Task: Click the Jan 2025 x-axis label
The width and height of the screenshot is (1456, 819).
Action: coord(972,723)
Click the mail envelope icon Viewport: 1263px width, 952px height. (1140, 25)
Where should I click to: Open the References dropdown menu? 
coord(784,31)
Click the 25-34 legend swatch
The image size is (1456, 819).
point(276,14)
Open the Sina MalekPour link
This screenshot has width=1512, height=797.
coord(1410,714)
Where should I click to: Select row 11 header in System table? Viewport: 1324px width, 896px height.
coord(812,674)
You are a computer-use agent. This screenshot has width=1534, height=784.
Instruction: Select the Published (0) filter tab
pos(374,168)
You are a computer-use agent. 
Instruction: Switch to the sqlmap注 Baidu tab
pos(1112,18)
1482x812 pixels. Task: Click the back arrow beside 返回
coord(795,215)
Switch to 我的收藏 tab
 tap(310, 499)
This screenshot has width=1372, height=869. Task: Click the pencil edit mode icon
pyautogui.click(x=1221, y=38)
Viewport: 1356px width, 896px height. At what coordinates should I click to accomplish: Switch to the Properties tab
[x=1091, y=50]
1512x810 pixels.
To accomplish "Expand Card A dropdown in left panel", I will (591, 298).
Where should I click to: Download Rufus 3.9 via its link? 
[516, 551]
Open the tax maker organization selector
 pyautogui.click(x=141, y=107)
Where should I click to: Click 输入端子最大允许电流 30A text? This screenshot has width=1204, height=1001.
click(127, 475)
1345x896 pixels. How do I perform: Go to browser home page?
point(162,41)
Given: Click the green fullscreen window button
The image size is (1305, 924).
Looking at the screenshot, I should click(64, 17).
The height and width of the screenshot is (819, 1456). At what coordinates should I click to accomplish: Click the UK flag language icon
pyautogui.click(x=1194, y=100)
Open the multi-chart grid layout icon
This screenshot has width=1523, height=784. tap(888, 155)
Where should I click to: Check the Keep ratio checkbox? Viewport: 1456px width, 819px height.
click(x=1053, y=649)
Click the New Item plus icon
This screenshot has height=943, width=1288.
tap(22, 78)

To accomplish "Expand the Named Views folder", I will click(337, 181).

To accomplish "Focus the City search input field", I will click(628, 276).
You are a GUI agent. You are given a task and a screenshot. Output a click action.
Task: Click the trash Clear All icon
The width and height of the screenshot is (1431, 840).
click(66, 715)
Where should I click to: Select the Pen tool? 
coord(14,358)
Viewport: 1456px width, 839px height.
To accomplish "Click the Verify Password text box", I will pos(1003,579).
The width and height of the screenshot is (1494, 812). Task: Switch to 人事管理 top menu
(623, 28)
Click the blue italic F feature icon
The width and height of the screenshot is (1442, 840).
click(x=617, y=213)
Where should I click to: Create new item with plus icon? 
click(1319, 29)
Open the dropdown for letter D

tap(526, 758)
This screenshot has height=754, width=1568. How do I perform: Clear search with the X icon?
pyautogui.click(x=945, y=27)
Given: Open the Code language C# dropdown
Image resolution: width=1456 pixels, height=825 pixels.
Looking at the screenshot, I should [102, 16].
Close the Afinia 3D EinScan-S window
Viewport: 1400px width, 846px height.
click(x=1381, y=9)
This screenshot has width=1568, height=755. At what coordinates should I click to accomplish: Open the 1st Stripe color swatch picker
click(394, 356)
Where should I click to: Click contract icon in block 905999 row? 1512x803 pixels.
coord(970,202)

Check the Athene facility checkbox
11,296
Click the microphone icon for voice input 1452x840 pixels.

**Exercise requirements:** Take from the entries every line that has the string "input".

**Output:**
To accomplish "Focus the City search input field", I will click(628, 276).
Click the microphone icon for voice input 1452x840 pixels.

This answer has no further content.